- [GOAL OF THE EXERCISE]
Your response should be every line of the data, written out exactly.

(Stored entries)
- - - - -

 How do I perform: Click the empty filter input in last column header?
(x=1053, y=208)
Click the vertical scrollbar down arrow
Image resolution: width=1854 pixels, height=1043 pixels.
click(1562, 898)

- - - - -

- [ANSWER BELOW]
 How do I perform: Click the empty filter input in last column header?
(x=1053, y=208)
Click the vertical scrollbar down arrow
Image resolution: width=1854 pixels, height=1043 pixels.
click(1562, 898)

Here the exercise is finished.